A lo largo de la vida y especialmente en la adolescencia, nuestra autoestima cambia teniendo varias fluctuaciones (momentos de mayor  y momentos de menor).  Asimismo, la autoestima no es un constructo global sino que se puede dividir en función de las diferentes áreas de la vida de cada persona. Por ejemplo, una persona puede tenerla buena en el trabajo pero, por el contrario, no sentirse de igual manera en las relaciones personales.

¿Cómo mejorar la autoestima?

  • Modificar los pensamientos limitantes en posibilizantes: Piensa en positivo y cambia tu foco de atención de tus defectos a tus habilidades. Busca por cada crítica que te hagas algo positivo de ti mismo. Transforma aquello que parece malo o sin solución. Pensamientos limitantes: “no puedo hacer nada” “no soy suficientemente bueno”; Pensamientos posibilizantes: “Puedo hacer lo que me proponga” “Soy bueno” “Haré realidad mis sueños”
  • No generalizar: Evita sacar conclusiones generales de las experiencias negativas. Valora cada situación como singular y única. No debemos olvidar que todos cometemos errores pero eso no quiere decir que seamos un “desastre”.
  • Buscar el lado positivo: Busca e identifica aquellos aspectos positivos o aquellos elementos de los que nos podamos sentir orgullosos.
  • Ser conscientes de los logros: Pregúntate sobre aquellos éxitos que has tenido en el pasado y reconoce la capacidad que tienes de hacer las cosas bien. Centrar la atención en lo que consigues, intentando no buscar la perfección.
  • No compararse: Cada persona es diferente, con sus cualidades y defectos. Por eso, aunque seamos “peores” en algunas áreas, seremos “mejores” en otras.
  • Adaptarse a uno mismo: Conócete a ti mismo y acéptate tal y como eres, con tus cualidades y tus defectos.
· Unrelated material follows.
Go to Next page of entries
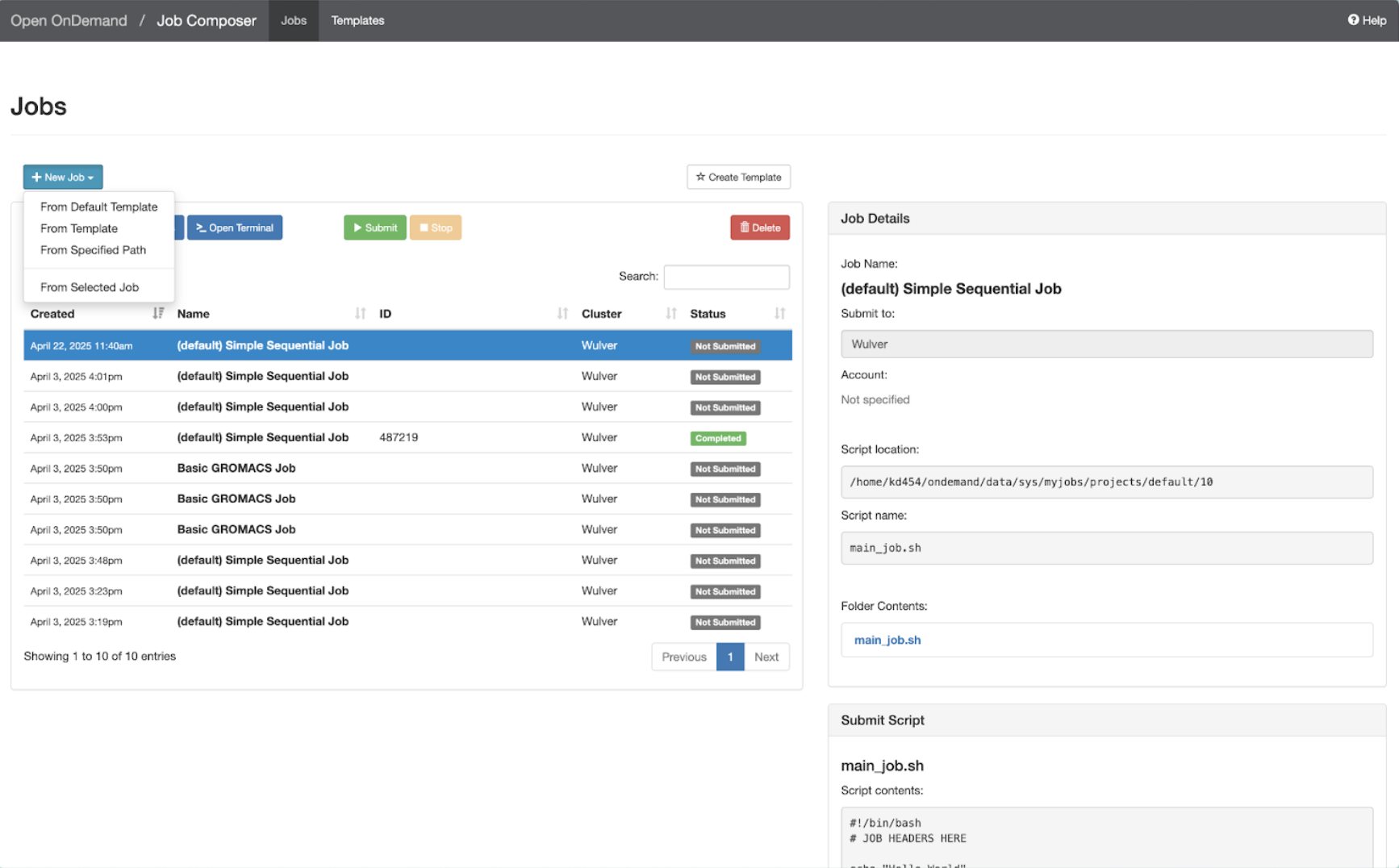Viewport: 1399px width, 868px height. (x=766, y=657)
Recuerda que eres una persona importante y valiosa.
  • Fijarse objetivos y metas: Piensa en lo que quieres conseguir y crea un plan de acción para conseguirlo. Ve revisando tus progresos centrándote en los pequeños éxitos. De nuevo, no busques la perfección.
  • Esforzarse por mejorar: Mejora aquellas áreas en las que no te sientas satisfecho. Aun así, recuerda que tienes que saber valorar primer aquellas características que podrás cambiar de las que no, así como pensar si el esfuerzo necesario es justificado o no. Sé realista y activo para modificar lo que está en tus manos. Cuando te encuentres con algo que no puedes cambiar, acéptalo, como parte tuya.
  • Considerar los errores como oportunidades: Acepta los errores como parte de la vida de todas las personas. Con ello, intenta buscar el aprendizaje de los mismos, potenciando tu desarrollo personal ante las dificultades.